Pesquisa realizada pelo instituto Vox Populi mostra que 65% dos eleitores não se lembram em quem votaram para deputado federal em 2002. Indício de apatia da população em relação ao sistema, esse é apenas um dos muitos problemas que a democracia representativa enfrenta hoje não apenas no Brasil, mas em todo o mundo.
De acordo com o cientista político e professor da Universidade de Brasília Luís Felipe Miguel, nos países em que o voto é facultativo esse sintoma transparece no baixo comparecimento às urnas. Segundo ele, nos Estados Unidos o percentual da população apta a votar e que efetivamente o fez foi de apenas 51,2% nas eleições de 2000 para o Congresso. "Tendência similar é observada em outras democracias eleitorais consolidadas, como Reino Unido, França, Itália, Suíça e Canadá", acrescenta.

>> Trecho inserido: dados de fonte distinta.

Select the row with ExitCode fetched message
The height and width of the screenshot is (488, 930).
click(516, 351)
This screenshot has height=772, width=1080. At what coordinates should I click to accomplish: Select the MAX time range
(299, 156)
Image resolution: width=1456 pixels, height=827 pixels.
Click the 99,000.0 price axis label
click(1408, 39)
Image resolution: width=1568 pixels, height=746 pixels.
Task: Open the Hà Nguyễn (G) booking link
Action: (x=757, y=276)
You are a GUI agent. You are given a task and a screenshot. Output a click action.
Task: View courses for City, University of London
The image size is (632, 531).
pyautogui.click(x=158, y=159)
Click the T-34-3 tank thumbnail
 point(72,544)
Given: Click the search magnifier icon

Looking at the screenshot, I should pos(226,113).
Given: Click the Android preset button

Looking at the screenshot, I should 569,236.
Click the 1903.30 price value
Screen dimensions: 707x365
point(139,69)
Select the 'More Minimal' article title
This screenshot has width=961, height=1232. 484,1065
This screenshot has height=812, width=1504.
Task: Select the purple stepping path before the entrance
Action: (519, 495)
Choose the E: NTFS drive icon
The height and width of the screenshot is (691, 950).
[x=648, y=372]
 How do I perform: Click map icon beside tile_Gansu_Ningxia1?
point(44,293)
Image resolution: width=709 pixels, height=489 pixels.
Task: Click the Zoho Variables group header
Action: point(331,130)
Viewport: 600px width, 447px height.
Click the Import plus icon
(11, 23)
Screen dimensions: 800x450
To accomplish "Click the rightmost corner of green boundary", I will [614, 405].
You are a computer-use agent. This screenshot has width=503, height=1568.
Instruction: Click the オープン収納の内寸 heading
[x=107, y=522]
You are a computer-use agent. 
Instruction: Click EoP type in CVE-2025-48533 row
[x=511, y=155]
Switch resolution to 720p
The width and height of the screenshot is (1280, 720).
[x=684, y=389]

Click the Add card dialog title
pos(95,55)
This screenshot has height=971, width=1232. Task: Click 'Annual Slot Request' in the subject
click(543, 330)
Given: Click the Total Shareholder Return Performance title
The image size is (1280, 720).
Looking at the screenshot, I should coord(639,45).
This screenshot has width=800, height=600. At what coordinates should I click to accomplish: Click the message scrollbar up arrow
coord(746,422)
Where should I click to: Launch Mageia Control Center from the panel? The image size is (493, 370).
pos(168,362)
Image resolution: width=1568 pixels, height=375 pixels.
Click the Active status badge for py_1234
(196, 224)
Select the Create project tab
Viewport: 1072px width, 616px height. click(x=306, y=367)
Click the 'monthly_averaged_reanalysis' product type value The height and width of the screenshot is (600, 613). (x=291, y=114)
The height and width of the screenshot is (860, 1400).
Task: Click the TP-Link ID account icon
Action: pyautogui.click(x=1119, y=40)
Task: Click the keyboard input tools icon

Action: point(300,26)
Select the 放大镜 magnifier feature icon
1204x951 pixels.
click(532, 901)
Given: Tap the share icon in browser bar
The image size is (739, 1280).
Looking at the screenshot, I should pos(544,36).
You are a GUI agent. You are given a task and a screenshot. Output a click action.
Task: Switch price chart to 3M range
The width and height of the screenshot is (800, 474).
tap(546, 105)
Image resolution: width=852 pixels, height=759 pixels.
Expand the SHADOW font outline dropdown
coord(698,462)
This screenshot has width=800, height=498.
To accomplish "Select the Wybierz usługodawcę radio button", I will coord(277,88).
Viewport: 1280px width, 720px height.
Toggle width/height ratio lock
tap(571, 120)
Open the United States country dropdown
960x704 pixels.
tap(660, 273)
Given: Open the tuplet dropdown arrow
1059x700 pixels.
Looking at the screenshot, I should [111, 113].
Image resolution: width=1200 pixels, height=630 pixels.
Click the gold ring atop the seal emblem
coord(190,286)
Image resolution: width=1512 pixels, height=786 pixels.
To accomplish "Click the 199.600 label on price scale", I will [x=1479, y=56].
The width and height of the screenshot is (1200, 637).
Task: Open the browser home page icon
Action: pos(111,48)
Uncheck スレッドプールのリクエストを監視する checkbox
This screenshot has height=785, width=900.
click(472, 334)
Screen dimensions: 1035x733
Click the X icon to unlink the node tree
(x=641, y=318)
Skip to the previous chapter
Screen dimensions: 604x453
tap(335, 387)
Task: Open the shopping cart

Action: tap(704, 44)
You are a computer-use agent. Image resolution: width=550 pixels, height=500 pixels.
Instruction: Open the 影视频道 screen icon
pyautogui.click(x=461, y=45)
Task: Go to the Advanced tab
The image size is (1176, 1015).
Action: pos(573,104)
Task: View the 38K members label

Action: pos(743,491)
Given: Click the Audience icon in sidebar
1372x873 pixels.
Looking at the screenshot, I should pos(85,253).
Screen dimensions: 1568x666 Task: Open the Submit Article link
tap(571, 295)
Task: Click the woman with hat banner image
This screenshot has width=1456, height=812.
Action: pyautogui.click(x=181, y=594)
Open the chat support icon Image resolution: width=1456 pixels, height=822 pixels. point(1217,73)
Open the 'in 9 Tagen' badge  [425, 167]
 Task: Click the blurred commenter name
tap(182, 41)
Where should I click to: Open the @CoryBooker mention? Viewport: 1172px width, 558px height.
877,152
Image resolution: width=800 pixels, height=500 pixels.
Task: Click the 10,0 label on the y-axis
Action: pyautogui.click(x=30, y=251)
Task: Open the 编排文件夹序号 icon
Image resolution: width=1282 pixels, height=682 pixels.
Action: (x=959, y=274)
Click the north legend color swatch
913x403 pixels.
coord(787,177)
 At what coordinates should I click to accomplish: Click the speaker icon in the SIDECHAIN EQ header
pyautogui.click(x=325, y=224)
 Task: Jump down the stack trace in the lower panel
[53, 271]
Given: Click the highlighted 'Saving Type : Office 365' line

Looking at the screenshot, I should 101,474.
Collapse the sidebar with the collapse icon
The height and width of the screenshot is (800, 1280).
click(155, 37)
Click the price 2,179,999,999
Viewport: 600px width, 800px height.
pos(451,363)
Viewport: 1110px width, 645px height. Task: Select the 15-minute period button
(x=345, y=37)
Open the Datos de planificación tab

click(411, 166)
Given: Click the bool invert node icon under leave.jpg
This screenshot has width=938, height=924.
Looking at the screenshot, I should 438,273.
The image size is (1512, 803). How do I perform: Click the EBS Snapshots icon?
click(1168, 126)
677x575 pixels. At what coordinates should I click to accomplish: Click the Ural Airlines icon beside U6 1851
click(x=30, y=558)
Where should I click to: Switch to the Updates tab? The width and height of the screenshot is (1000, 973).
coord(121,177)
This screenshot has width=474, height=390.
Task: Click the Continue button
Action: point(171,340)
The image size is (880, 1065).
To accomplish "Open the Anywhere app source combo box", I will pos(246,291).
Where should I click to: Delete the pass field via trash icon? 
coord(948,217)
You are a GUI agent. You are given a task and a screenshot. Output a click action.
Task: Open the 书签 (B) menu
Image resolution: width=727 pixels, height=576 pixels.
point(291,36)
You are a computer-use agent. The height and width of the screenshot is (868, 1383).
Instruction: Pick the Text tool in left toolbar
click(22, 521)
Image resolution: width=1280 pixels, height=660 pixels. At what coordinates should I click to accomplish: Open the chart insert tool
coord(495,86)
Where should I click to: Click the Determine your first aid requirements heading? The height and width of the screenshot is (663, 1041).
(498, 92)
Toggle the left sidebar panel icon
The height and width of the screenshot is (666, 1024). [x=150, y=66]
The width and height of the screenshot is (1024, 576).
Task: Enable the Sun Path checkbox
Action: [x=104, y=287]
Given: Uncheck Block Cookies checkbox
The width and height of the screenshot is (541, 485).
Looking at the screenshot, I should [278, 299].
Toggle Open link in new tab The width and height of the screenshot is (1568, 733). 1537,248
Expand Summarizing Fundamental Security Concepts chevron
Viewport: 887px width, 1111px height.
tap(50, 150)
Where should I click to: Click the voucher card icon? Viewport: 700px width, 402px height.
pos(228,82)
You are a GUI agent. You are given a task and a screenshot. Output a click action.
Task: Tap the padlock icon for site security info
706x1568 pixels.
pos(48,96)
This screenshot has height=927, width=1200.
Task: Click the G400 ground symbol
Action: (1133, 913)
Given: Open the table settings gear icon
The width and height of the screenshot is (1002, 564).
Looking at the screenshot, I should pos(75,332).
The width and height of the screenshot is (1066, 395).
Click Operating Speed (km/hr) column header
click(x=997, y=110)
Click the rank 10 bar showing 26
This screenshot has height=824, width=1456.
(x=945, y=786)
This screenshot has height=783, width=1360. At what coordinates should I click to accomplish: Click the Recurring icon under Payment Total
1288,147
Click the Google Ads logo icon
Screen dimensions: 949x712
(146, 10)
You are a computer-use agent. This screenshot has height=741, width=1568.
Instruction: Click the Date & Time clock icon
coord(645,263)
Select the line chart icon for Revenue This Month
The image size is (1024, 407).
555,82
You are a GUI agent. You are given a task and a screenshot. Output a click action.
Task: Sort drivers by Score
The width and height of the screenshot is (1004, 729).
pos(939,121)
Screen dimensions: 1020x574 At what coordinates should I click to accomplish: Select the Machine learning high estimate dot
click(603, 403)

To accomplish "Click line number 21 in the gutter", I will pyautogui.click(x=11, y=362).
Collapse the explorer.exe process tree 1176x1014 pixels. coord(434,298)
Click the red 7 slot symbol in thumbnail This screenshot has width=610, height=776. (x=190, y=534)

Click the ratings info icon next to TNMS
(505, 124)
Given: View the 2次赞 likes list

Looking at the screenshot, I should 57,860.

Mesmo em países da América Latina, onde, como no Brasil, o voto é obrigatório, a participação eleitoral também é decrescente. Segundo Luís Felipe Miguel, a soma de votos em branco, nulos e do não-alistamento eleitoral mostra que mais de 40% dos brasileiros em idade de votar desprezam o direito de escolher seus representantes.
As causas desse desinteresse generalizado pela política são muitas e complexas.
A cientista política e professora da UnB Lúcia Avelar acredita que ele decorre do desencanto com o sistema. "A democracia representativa é uma invenção de mais de 200 anos, de um tempo em que o mundo era muito diferente, em que vigia um sistema de quase pleno emprego. Não foi um sistema desenhado para atender as massas e que, por isso, não dá conta de corresponder às suas expectativas", avalia.
Liberdade dos eleitos
O sistema representativo foi pensado para permitir a participação popular nas decisões do Estado, uma vez que não é possível participar diretamente de todas as instâncias decisórias em sociedades complexas como a contemporânea. Mas os problemas começam pelo próprio conceito de representação.
Uma vez eleito, o representante deve ter toda liberdade de agir em nome de quem o escolheu ou deve ser fiel às proposta de seu partido?
Como afirma o cientista político e consultor da Câmara Antônio Octávio Cintra, integrantes de partidos com tendências de esquerda costumam defender o chamado mandato imperativo - a adesão quase incondicional do eleito às propostas partidárias. "No entanto, há constituições, como a alemã, que chegam a proibir essa vinculação", explica.
Na prática, o que quase sempre prevalece é a liberdade de ação dos eleitos. Com isso, estabelece-se um dilema - o eleitor pode escolher nomes, mas não decisões, e nada garante que seus interesses serão realmente defendidos. O efeito dessa situação pode ser a desconexão entre o representante e aquele a quem representa, fato considerado pela cientista política norte-americana Iris Marion Young o principal problema desse sistema.
Executivos com muitos poderes também são apontados como fator de crise para o sistema. Antônio Octávio Cintra afirma que esse é um problema mundial. O especialista explica que, nos Estados Unidos, o presidente tem enorme liberdade de ação por meio das ordens executivas. "O mesmo ocorre na Itália, com as medidas provisórias, na França, por meio dos decretos, e mesmo na Inglaterra, onde o governo nasce dentro do parlamento, mas logo começa a mandar nele", acrescenta.